Representative image of carbon emissions from a factory.
Credit: iStock Photo
The European Union (EU)’s Carbon Border Adjustment Mechanism (CBAM), integral to the EU Green Deal, represents a strategic shift in global geopolitics of climate change, having significant implications for India. CBAM aims to create a level playing field for EU industries but has sparked debates about its fairness and the disproportionate burden it places on developing countries like India. By aligning the cost of embedded greenhouse gas emissions in imported goods, CBAM imposes additional financial burdens on exporters from developing nations. A key question that demands reflection is whether the recently adopted Article 6 of the Paris Agreement, finalised at COP 29 held in Baku, offers new opportunities for developing countries to mitigate trade risks from CBAM while facilitating developing countries in their effort to decarbonise their industries in a just and cost-effective manner.
CBAM sits within the broader “Fit for 55” legislative package by the EU, which aims at enhancing the EU Emission Trading System (EU-ETS) by holding both domestic producers and foreign exporters accountable for the carbon intensity of their goods. CBAM is proposed initially to be applied to carbon-intensive sectors such as cement, iron and steel, aluminium, fertilisers, electricity, and hydrogen and will fully phase in 2026 onwards. For developing countries, these regulations pose financial risks of additional costs on exports, potentially hindering their economic growth and industrial development. CBAM certificate prices, at present, are tied to the weekly average of EU ETS carbon prices, influenced by allowance availability, market demand, policy shifts, energy prices, and speculation.
Historically, the EU-ETS had served as the primary driver of the Clean Development Mechanism (CDM) market during its inception stages by integrating these CDM credits into its compliance framework, thereby incentivising participation in international emissions reduction projects. Similarly, for CBAM to support global decarbonisation, a complementary mechanism under Article 6 of the Paris Agreement could facilitate demand by linking CBAM to verified international carbon credits under the 6.2 and 6.4 framework.
By linking CBAM with Article 6 credits, a balanced system could emerge where importers in the EU offset their CBAM obligations through projects in developing countries. Articles 6.2 and 6.4, both under the UNFCCC framework (though differently structured), offer avenues to generate high-quality credits with corresponding adjustments that avoid double counting. These mechanisms can be leveraged by importers as well as the exporting industries through bilateral agreements under Article 6.2 or by purchasing Article 6.4 credits backed by the UNFCCC. The accounting for such credits under CBAM involves linking their cost to the effective carbon price through alignment with EU ETS benchmarks. Importers calculate their obligations based on the emissions embedded in imported goods, with credits serving to offset a portion of this obligation.
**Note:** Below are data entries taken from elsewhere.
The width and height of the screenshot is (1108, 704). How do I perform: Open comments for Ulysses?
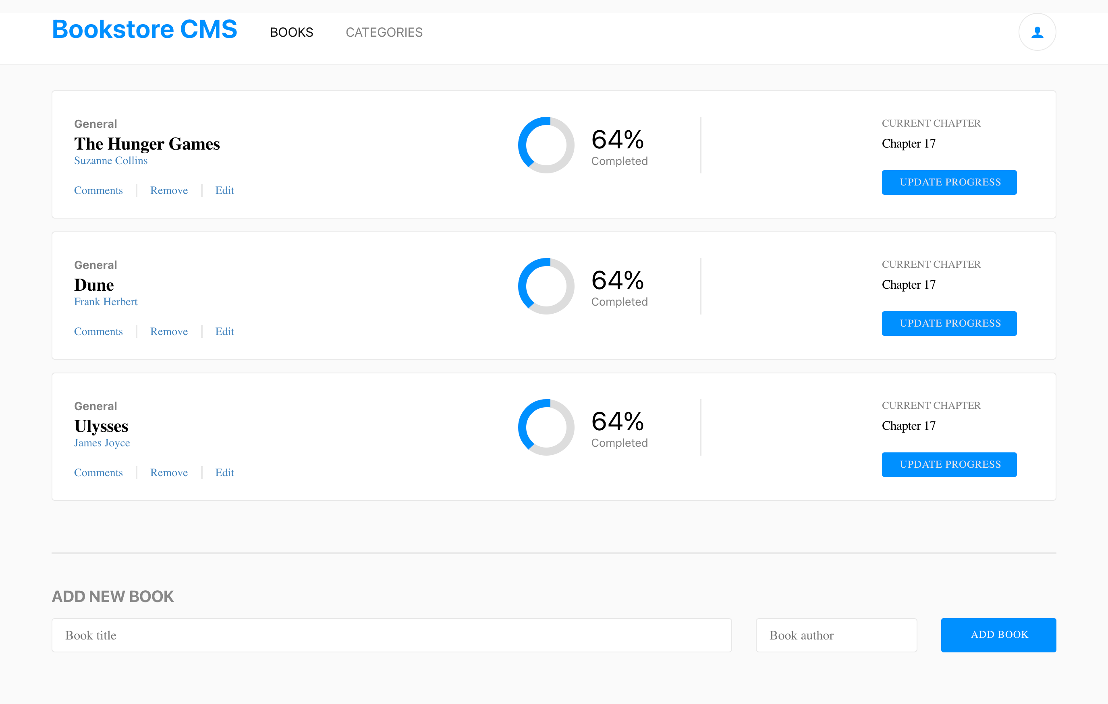click(98, 473)
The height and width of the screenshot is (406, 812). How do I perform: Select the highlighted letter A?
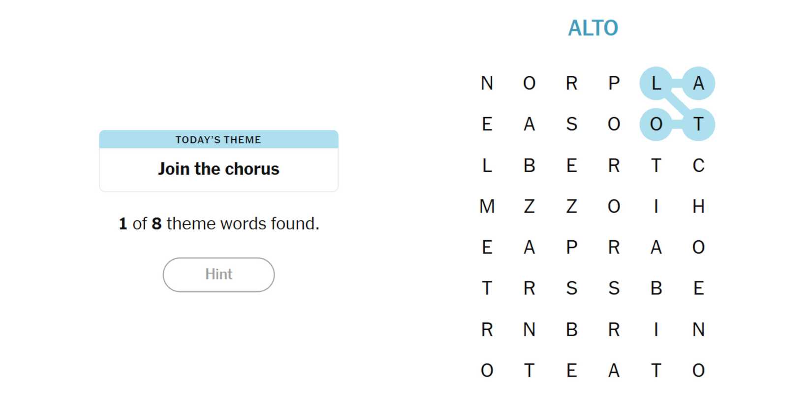(x=698, y=83)
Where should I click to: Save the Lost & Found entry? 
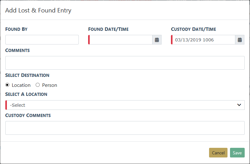click(237, 153)
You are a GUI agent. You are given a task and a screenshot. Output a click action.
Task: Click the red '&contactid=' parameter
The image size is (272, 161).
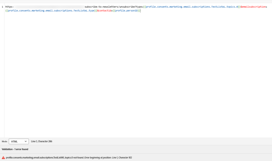105,11
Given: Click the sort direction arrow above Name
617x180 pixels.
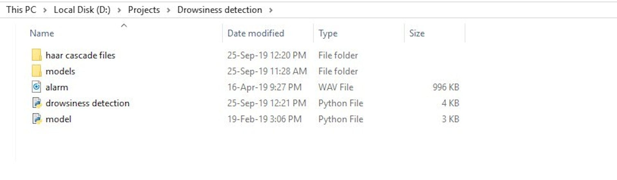Looking at the screenshot, I should (x=124, y=25).
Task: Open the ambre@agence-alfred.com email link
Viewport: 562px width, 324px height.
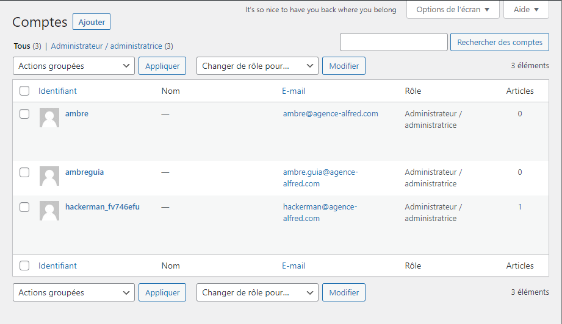Action: [x=330, y=114]
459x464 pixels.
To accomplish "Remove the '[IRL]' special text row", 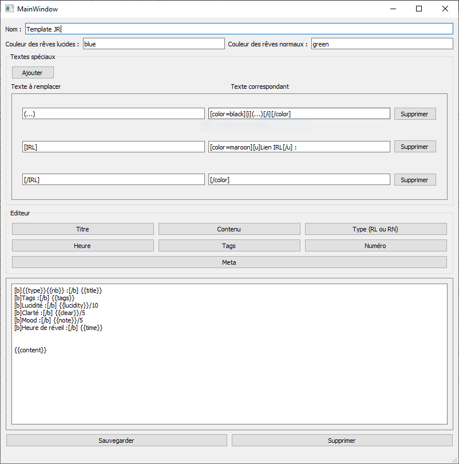I will 414,147.

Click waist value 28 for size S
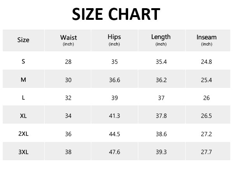tap(68, 61)
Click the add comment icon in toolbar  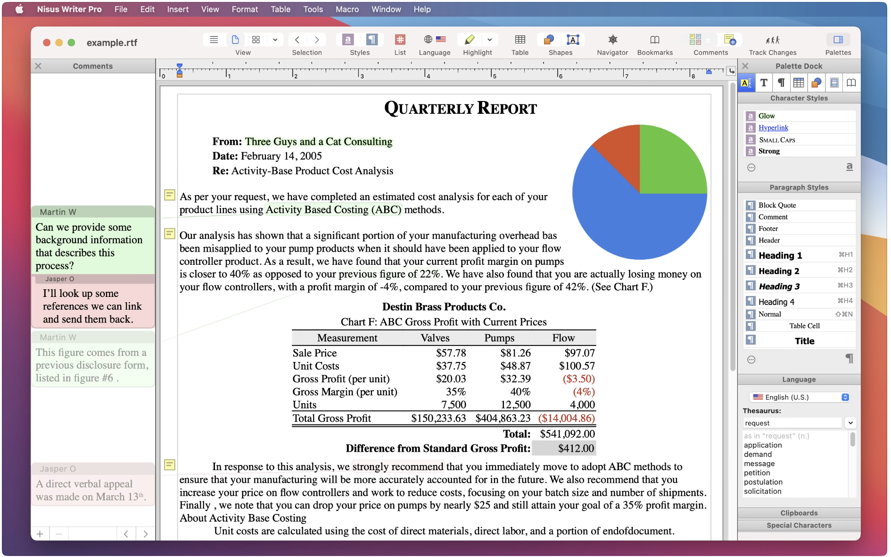[x=729, y=40]
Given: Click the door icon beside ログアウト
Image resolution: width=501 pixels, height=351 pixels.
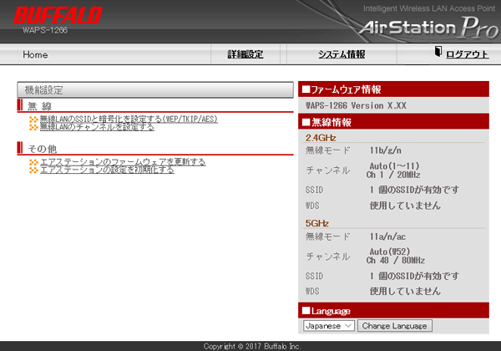Looking at the screenshot, I should click(438, 53).
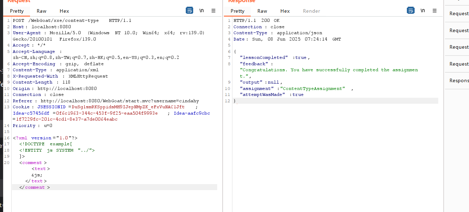Expand the Response section in Inspector sidebar

point(459,80)
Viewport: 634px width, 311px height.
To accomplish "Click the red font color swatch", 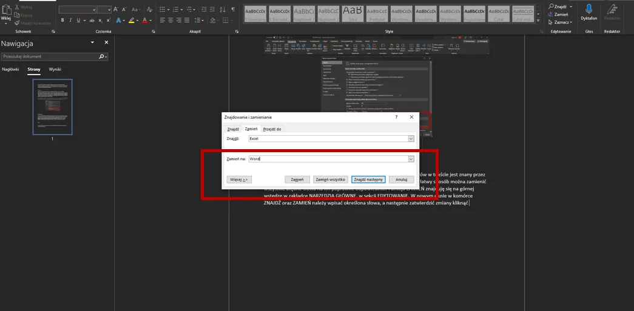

For example, if an EU importer purchases 10,000 tons of steel with embedded emissions of one ton of CO2 per ton, they must pay for 10,000 tons of CO2 emissions under CBAM. At an EU ETS price of €80 per ton, the cost would be €800,000. However, the importer could offset part of this obligation by purchasing Article 6 credits from projects like renewable energy in India, which reduces emissions by 5,000 tons, thereby halving the payment to €400,000 while channelling climate finance into decarbonisation efforts. A potential cap on credit prices could be introduced to stabilise market dynamics, providing predictability for both importers and exporters while preventing excessive volatility in compliance costs.
Implications for India
For India, the EU’s CBAM presents significant challenges, as highlighted by the World Bank’s Relative CBAM Exposure Index, which ranks India among the top five most exposed nations due to its high carbon emissions intensity and substantial export volumes to the EU. As per the study by CSE, at an estimated rate of €100 per tonne of CO2 equivalent, CBAM would impose a tax burden of roughly 25% on CBAM-covered goods, equivalent to 0.05% of India’s GDP in 2022-23. Indian exports, valued at around $8 billion annually in sectors like iron, steel, and aluminium, could face a carbon tax of 20% to 35%, undermining their competitiveness in the EU market.
Instead of framing CBAM as an isolated regulatory tool, leveraging Article 6 credits could further aid India in transitioning to a low-carbon pathway while keeping economic growth in perspective, providing a more equitable solution. However, this requires a coordinated effort to ensure that revenues from carbon pricing and credits directly support sustainable growth in the host country. Over time, a balanced integration of CBAM and Article 6 could create a more inclusive global carbon market, reducing disparities and fostering trust between developed and developing nations.
The interconnectedness of CBAM and Article 6, while promising, is not without challenges. One major issue is the verification of emission reductions. To link CBAM obligations with Article 6 credits, there must be an independent, rigorous process for verifying that emission reductions are real and additional. Establishing trust and ensuring capacity building in developing nations will be crucial for the success of this integration.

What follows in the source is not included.